IMMA presents a new museum-wide exhibition showcasing the IMMA Collection and the history of the Museum since 1991 in the exhibition The Narrow Gate of the Here-and-Now, IMMA: 30 Years of the Global Contemporary.
The Narrow Gate of the Here-and-Now is presented in four chapters, each one exploring the past three decades through different thematic approaches. The chapters are: Chapter One: Queer Embodiment; Chapter Two: The Anthropocene; Chapter Three: Social Fabric and Chapter Four: Protest and Conflict. All four chapters are now open to visit.

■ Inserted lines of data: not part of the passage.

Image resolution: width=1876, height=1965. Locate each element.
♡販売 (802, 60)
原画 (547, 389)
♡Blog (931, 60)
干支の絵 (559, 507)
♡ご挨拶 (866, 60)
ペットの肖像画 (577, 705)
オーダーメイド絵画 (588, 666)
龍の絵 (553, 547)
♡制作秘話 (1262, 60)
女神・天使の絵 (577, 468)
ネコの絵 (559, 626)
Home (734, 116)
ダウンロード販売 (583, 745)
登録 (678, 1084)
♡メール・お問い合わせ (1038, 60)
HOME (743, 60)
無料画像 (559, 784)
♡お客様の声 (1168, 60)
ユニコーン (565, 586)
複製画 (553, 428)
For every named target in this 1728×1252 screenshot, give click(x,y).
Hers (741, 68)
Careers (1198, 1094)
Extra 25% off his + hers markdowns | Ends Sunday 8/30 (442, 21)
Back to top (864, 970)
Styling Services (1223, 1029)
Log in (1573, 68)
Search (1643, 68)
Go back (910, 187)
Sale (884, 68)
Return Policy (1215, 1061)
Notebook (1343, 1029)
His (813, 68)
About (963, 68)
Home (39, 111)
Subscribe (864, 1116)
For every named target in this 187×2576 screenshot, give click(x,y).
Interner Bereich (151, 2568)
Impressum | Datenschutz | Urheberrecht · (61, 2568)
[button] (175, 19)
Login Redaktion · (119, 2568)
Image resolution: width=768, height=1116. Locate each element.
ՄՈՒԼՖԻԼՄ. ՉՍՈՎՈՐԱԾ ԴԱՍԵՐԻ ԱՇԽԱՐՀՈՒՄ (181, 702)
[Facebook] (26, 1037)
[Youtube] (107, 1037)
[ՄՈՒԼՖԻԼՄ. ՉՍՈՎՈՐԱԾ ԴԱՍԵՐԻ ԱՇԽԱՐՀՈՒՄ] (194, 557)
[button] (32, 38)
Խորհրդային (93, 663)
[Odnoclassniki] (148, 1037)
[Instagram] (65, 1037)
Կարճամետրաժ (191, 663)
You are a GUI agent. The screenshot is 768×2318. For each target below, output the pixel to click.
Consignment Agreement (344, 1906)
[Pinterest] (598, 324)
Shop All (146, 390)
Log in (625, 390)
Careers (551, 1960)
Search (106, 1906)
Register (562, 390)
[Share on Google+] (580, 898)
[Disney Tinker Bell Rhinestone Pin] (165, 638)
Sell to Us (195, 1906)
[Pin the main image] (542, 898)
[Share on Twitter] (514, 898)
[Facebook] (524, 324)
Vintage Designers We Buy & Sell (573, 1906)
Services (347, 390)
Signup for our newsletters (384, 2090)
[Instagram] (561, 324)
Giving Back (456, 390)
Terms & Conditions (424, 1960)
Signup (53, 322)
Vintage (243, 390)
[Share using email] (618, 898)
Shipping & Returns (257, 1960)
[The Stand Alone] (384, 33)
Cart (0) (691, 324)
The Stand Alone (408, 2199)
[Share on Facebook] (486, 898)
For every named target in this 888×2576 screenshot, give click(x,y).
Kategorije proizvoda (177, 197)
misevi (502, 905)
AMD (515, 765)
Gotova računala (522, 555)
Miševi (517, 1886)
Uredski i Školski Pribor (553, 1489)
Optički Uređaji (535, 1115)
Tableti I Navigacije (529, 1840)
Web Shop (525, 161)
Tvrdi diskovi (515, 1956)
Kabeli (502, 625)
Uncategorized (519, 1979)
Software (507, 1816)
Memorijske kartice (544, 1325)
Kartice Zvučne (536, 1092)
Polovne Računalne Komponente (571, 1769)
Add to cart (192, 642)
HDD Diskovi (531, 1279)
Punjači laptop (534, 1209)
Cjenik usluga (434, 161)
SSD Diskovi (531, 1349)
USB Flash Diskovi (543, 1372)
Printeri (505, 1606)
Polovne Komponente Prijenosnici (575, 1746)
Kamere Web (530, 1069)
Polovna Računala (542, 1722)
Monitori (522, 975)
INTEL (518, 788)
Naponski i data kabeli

This is the first time that the entire Museum has been given over to a display from the IMMA Collection and presents more than 200 artworks. The exhibition also showcases a selection of recently acquired artworks to the Collection through a fund from the Department of Tourism, Culture, Arts, Gaeltacht, Sport and Media. Alongside this, while several key loans augment the artworks in the Collection and Archive.
The exhibition positions IMMA’s inception in 1991 as part of a crucial moment in the history of globalisation, within the European context. Around this time, several museums of contemporary art in countries such as Poland and Lithuania were redefining their cultural identities in the context of a post-Communist Europe. These and wider shifts towards globalisation, with the dawn of the internet and rise of neoliberal politics in the West, provide the context for thinking about IMMA’s role in relation to the global contemporary.
The Narrow Gate of the Here-and-Now traces urgent themes across the 30-year period as they impact the personal, the political and the planetary, and prompts thinking about the effects of globalisation today in the Irish context as we respond to global crises from COVID-19 to Climate Change and the Black Lives Matter movement. The exhibition explores ideas of bodily autonomy, conflict and protest, the Anthropocene era, and digital technologies, through the rich holdings of the IMMA Collection and Archive which represent a diverse history of artistic responses to these themes.
The exhibition is designed by the collaborative architecture and design practice led by Jo Anne Butler and Tara Kennedy.